[Records pointing to text and elements]
····················
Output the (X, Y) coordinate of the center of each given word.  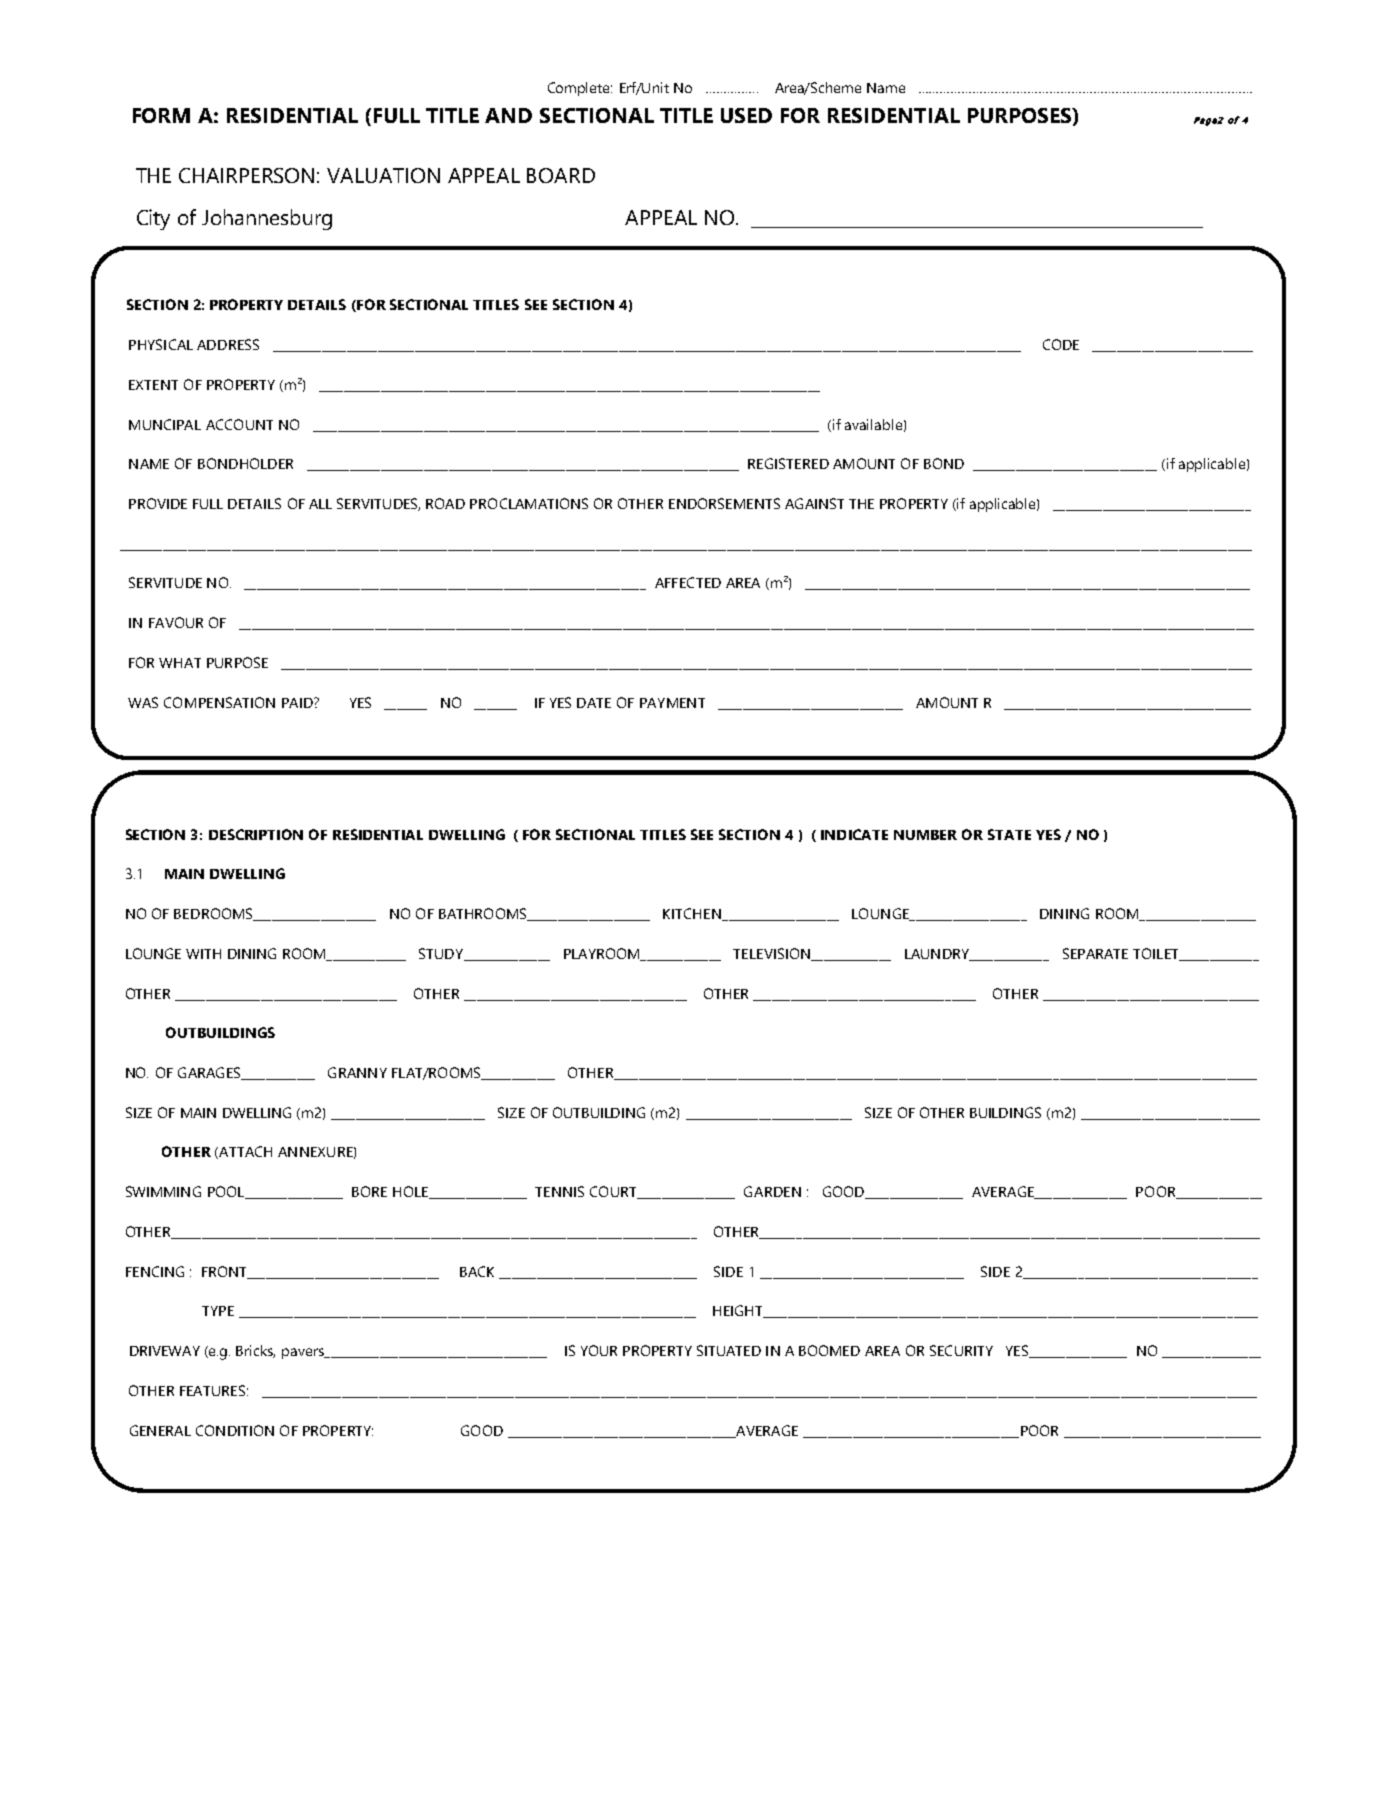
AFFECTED (688, 582)
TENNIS (559, 1191)
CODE (1061, 344)
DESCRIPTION (256, 834)
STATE (1009, 834)
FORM (161, 115)
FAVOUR (176, 622)
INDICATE (854, 834)
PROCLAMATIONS (529, 503)
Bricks (255, 1351)
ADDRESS (228, 344)
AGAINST (814, 503)
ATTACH (244, 1152)
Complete (580, 89)
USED (746, 115)
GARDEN (772, 1191)
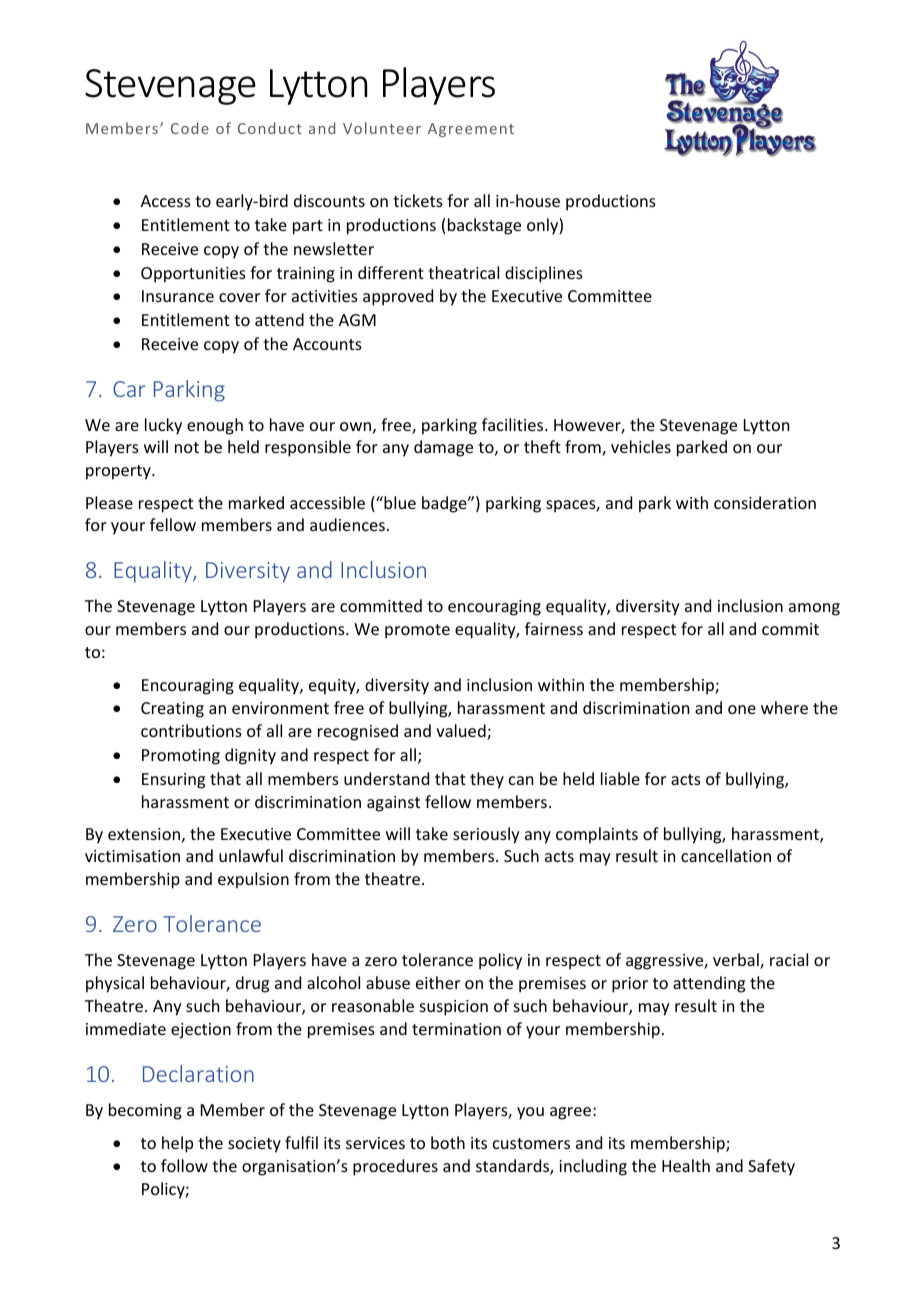 This document has width=924, height=1308. Describe the element at coordinates (418, 200) in the document. I see `tickets` at that location.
····················
Objective —
Rewrite the records from the line containing "FAVOUR (176, 622)" through the end, changing "GARDEN" to "ORCHARD" and keeping everything else unchanged. Leave out the pictures.

Result of this exercise —
FAVOUR (176, 622)
INDICATE (854, 834)
PROCLAMATIONS (529, 503)
Bricks (255, 1351)
ADDRESS (228, 344)
AGAINST (814, 503)
ATTACH (244, 1152)
Complete (580, 89)
USED (746, 115)
ORCHARD (772, 1191)
 This document has width=924, height=1308. Describe the element at coordinates (418, 200) in the document. I see `tickets` at that location.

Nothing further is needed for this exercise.